* THE TASK *
With the pictures removed, write out the data below exactly.

* GIVEN ENTRIES *

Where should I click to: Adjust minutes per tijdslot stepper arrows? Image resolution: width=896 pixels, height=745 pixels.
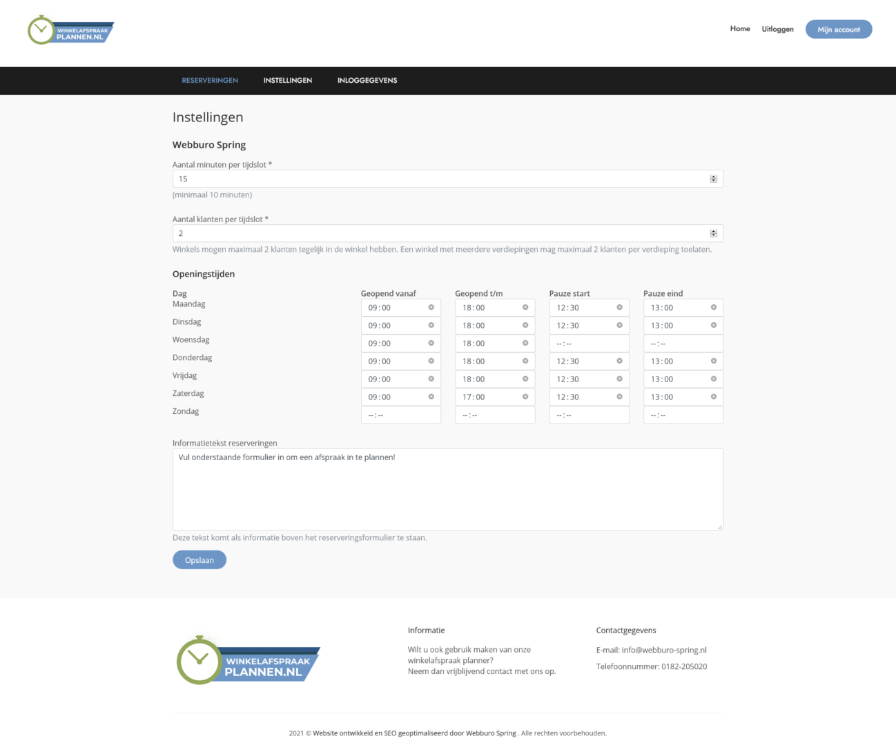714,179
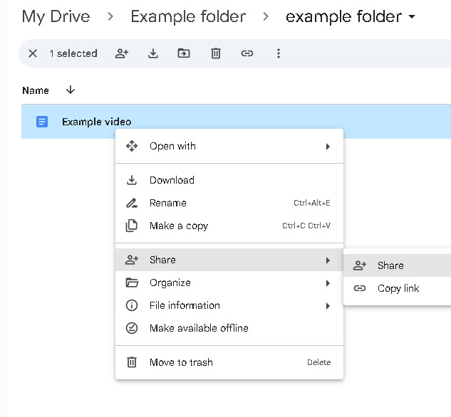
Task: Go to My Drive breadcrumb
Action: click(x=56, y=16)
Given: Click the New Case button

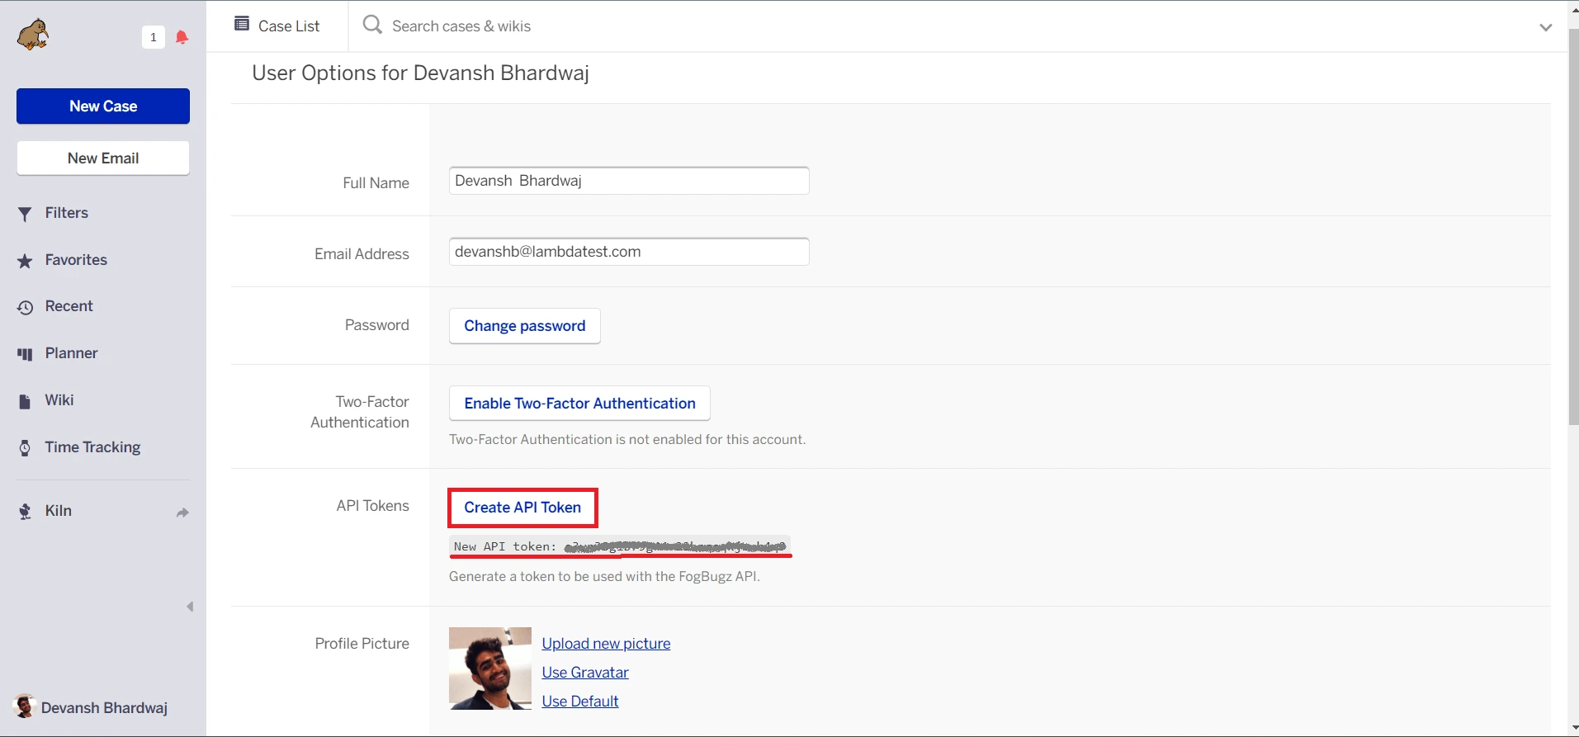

* YOUR RESPONSE *
Where should I click to: Adjust minutes per tijdslot stepper arrows? Image resolution: width=896 pixels, height=745 pixels.
714,179
Task: Go to My Drive breadcrumb
Action: click(x=56, y=16)
Given: Click the New Case button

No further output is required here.